„Ein Mann war auf der Suche nach Gott. Er tat dies innerlich, indem er Seminare besuchte, sich in Selbsterfahrungsprozesse begab, an Satsangs teilnahm und meditierte.
Auch im Außen suchte er Gott. Er reiste dafür nach Indien, um in Ashrams eine Verkörperung des Göttlichen auf Erden zu finden, suchte in den Anden unter den Schamanen nach ihm und natürlich auch bei den Sadhus im Himalaya.
Doch was immer er auch unternahm, er schien sich dem Göttlichen nicht wirklich zu nähern. Eines Tages jedoch traf er einen Jivamukti, so nennt man in der Yogaphilosophie einen zu Lebzeiten vollkommen erwachten Menschen.
Dieser verriet ihn nach eingehender Prüfung, wo Gott zu finden sei.
Der Jivamukti war so überzeugend, dass unser Mann ihm bedingungslos glaubte und ihm zutiefst dankbar war. Der Jivamukti gab ihm eine genaue Wegbeschreibung zu Gottes Hütte, die sich in einem abgelegenen Tal des Himalayagebirges befinden sollte.

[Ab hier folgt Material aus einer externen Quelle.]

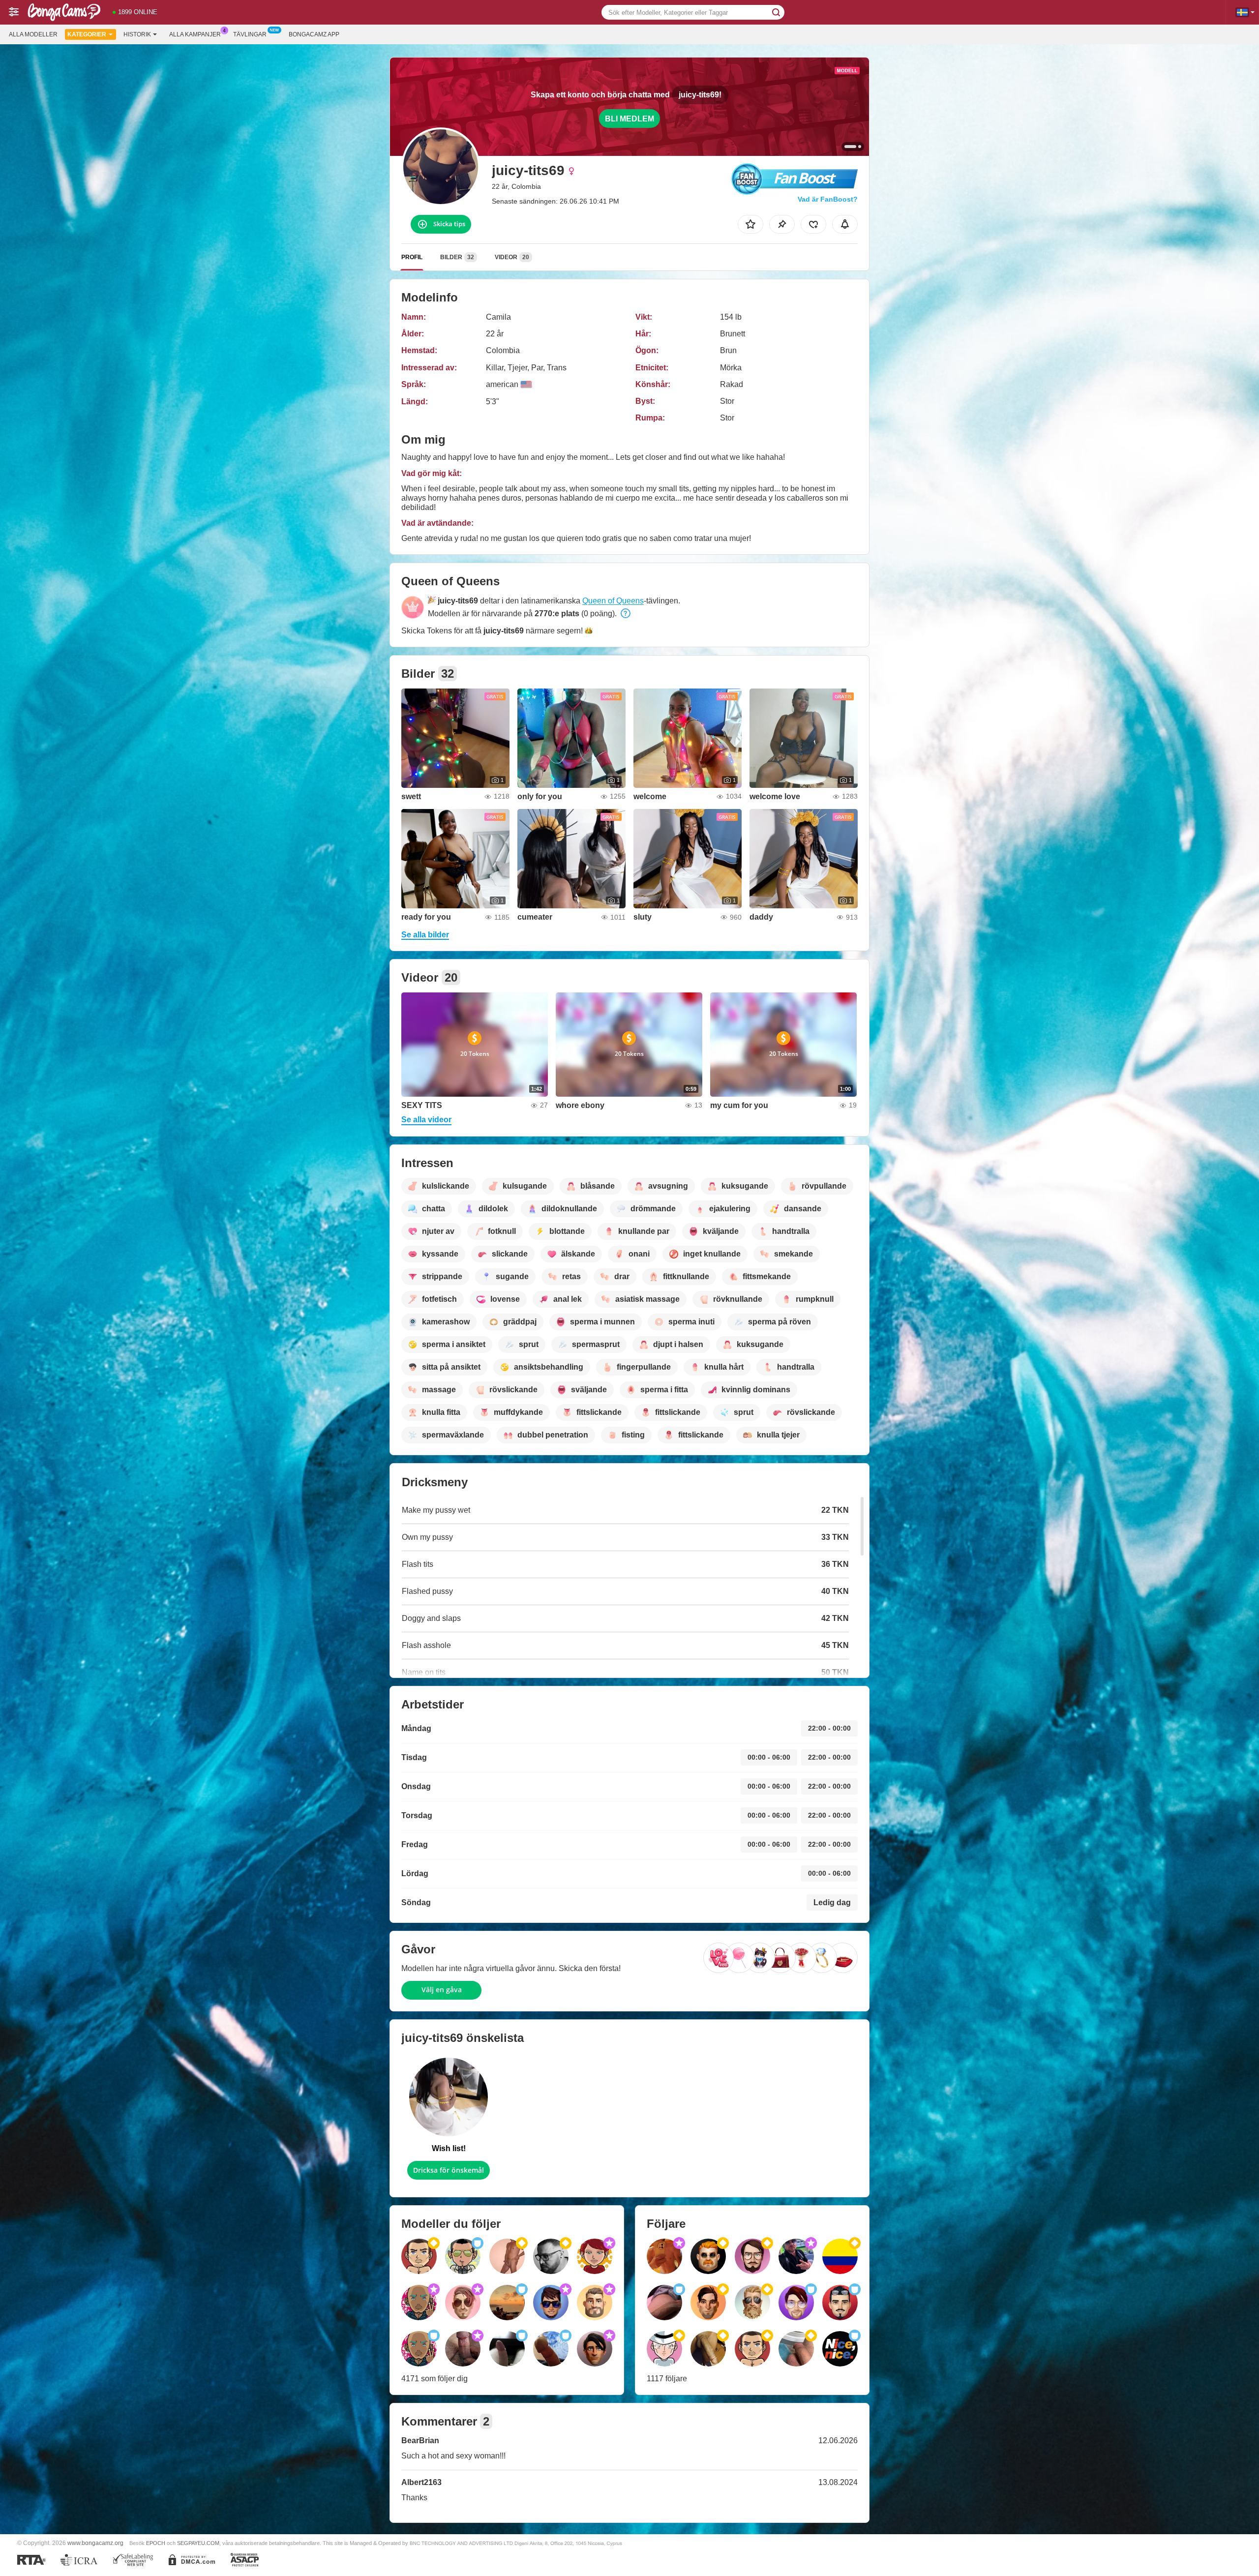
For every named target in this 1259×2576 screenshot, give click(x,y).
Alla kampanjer (195, 34)
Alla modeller (33, 34)
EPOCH (155, 2543)
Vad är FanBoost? (828, 199)
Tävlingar (250, 34)
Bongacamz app (314, 34)
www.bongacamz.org (95, 2543)
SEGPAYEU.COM (198, 2543)
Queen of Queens (613, 601)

Umgehend machte sich unser Mann auf den Weg. Endlich wollte er das finden, wonach er sein ganzes Leben lang gesucht hatte. Die Aussicht darauf gab ihm Energie und voller Freude ging er den beschwerlichen Weg.
Nach mehreren Tagen näherte er sich einer Passhöhe hinter der, laut Beschreibung, nur mehr ein einziges Tal lag, das zu durchqueren war. Er konnte es kaum erwarten die Hütte endlich zu sehen.
Und tatsächlich, kaum hatte er die Passhöhe überschritten, sah er am Hang hinter dem Tal, auf zwei Drittel Höhe des Berges eine kleine Hütte stehen. Sie war mit freiem Auge kaum zu erkennen und hätte er nicht die genaue Beschreibung gehabt, er hätte sie sicher übersehen.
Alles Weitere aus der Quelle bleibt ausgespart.